TEXTE:
==*==

La politique « officielle » de patrimonialisation des arts visuels se résume à une directive administrative, elle n’est pas la signature d’une ambition, d’une vision. L’État est brouillon, il fixe des objectifs intenables, met en place des processus de travail non maîtrisés. Il joue l’échec. Les questions du patrimoine sont mal formulées par le ministère de la Culture.

Du côté des institutions qui ont en charge les missions de patrimonialisation des arts visuels, c’est le chaos stratégique et l’impuissance institutionnelle. Une administration centrale et ses déclinaisons locales qui vivent un grand moment de solitude, d’incapacité structurelle, de paralysie programmatique, de marasme financier, d’insuffisance en compétences humaines.

Par ailleurs, le projet de patrimonialisation des arts visuels profite de l’initiative libre et citoyenne, toujours plus large, plus importante, plus décidée, plus exigeante, plus efficace, avec la création de galeries d’art, de plateformes électroniques d’informations, de productions de savoirs, d’associations citoyennes, d’événements originaux, de regroupements et d’associations d’artistes, de liberté de parole et de mises en réseau permanentes. C’est le mouvement que l’on voit, mais quel sera son avenir ?

En écritures. Il y a de nombreuses initiatives individuelles de patrimonialisation des arts visuels. En écriture, les ouvrages annoncés d’El Hadj Tahar Ali et de Merdoukh Brahim sur la peinture algérienne. La publication de « Éléments pour un art nouveau » et « Feuillets épars liés et inédits », augmentés de textes parus, de Mohamed Khadda par son épouse et d’un ouvrage collectif « Actuelles partitions pour toujours. À la mémoire de Mohamed Khadda » sur la vie et l’œuvre du plasticien-écrivain. Plus antérieurement, les publications remarquées d’Achour Cheurfi, de Djamila Flici-Guendil, d’Abbou Mohamed, de Hachani Mohammed Saïd et de Mourad Hemdane Sawsan.

==*==

EXERCICES À RÉALISER:
1. Indiquez si chacune des affirmations suivantes est conforme au texte sur la patrimonialisation des arts visuels, en répondant par oui ou par non et en citant les mots du texte qui le justifient : (a) le ministère de la Culture formule bien les questions du patrimoine ; (b) la création de galeries d’art figure parmi les initiatives citoyennes ; (c) l’ouvrage collectif « Actuelles partitions pour toujours » est dédié à la mémoire de Mohamed Khadda.
2. D’après le texte sur la patrimonialisation des arts visuels, qui sont les auteurs des ouvrages annoncés sur la peinture algérienne ?
3. Poursuivez le texte sur la patrimonialisation des arts visuels en reprenant après sa dernière phrase.

DOCUMENTS RASSEMBLÉS:
==*==

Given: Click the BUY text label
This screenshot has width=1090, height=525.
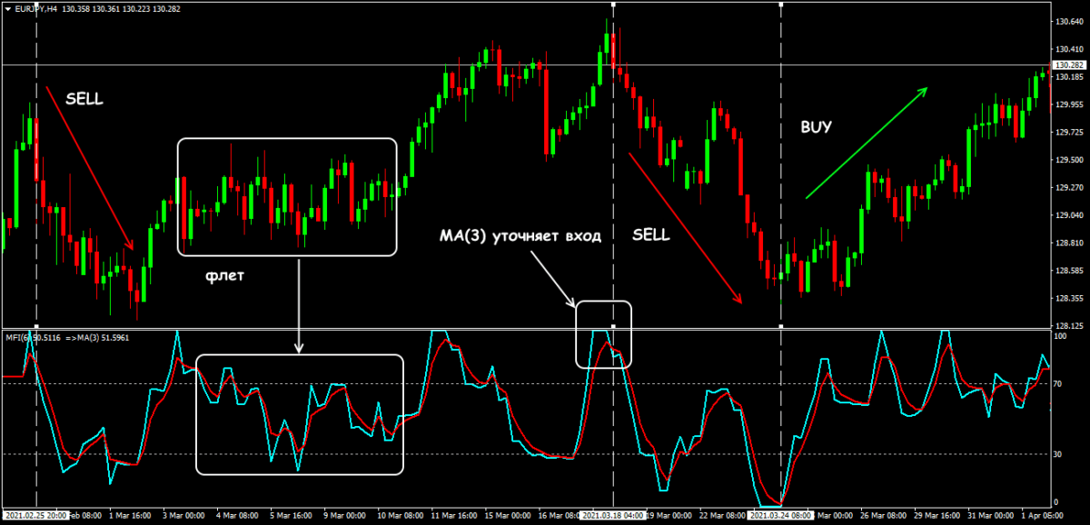Looking at the screenshot, I should [x=816, y=126].
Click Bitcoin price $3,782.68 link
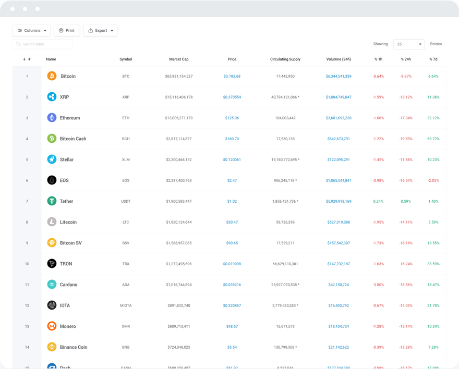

==*==

RÉPONSES PAR EXERCICE:
1.
(a) Non : « Les questions du patrimoine sont mal formulées par le ministère de la Culture. »
(b) Oui : « avec la création de galeries d’art »
(c) Oui : « À la mémoire de Mohamed Khadda »

2. El Hadj Tahar Ali et Merdoukh Brahim.

3.
Espaces de diffusion de l’art et de la pratique artistique. Le dispositif de diffusion de l’art (maisons de la Culture, centre culturels, galeries d’art, manifestations artistiques) en Algérie est faible, exsangue, anarchique, déséquilibré territorialement, entre grandes villes et le reste du pays. Le nombre de galeries d’art privées, professionnelles, est scandaleusement « confidentiel ». Quelques galeries font un travail de qualité (qualité de l’exposition, choix éditorial, marketing culturel, valorisation de l’artiste, circulation des œuvres). Ces galeries d’art privées ont vu le jour ces vingt dernières années, mais leur durée de vie est courte, une dizaine années en moyenne. Certes, elles prospèrent, elles sont sur-sollicitées, les espaces étatiques d’exposition étant défaillants. Cette prospérité « d’existence » est-elle accompagnée d’une prospérité financière ? Il faudra questionner les responsables de ces galeries pour avoir un point de vue général de l’économie de ces lieux de diffusion. Il y a toutefois des constantes que nous pouvons observer : le prix du foncier ou de la location, très élevé, la clientèle d’acheteurs potentielle qui est limitée, l’absence de mesures d’accompagnement (fiscalité, partenariat public/privé).

Des projets originaux voient le jour, et sont l’œuvre de personnalités soucieuses du développement de la Culture en Algérie. La création du réseau d’art « Réseau50.com », du centre de création contemporaine « Les Ateliers Sauvages » (Alger), du « Lupan’Art – Lieu d’ébauches artistiques » (Alger), du « Sous-marin » (2016) est à l’avantage de la communauté des artistes, pour diffuser leurs œuvres et organiser des temps de rencontres et d’échanges avec les publics.

Des manifestations artistiques se développent depuis une vingtaine d’années. Elles ont des statuts divers, des réalités et vécus différents, une attractivité variable. Elles ont le mérite d’exister pour les artistes dits amateurs ou autodidactes, les artistes du pays profond, aux opportunités de monstration réduites. La singularité de ces manifestations réside dans la création de salons de la photographie, de la vidéo et dessin d’animation, grâce à la création et au dynamisme d’associations ou de collectifs d’artistes.

Mobilisation de la communauté des artistes. Les expériences d’associations, de groupes ou de regroupements d’artistes sont nombreuses. Elles couvrent plusieurs centres d’intérêts (corporatistes, syndicaux, promotion de l’art, engagement citoyen et politique).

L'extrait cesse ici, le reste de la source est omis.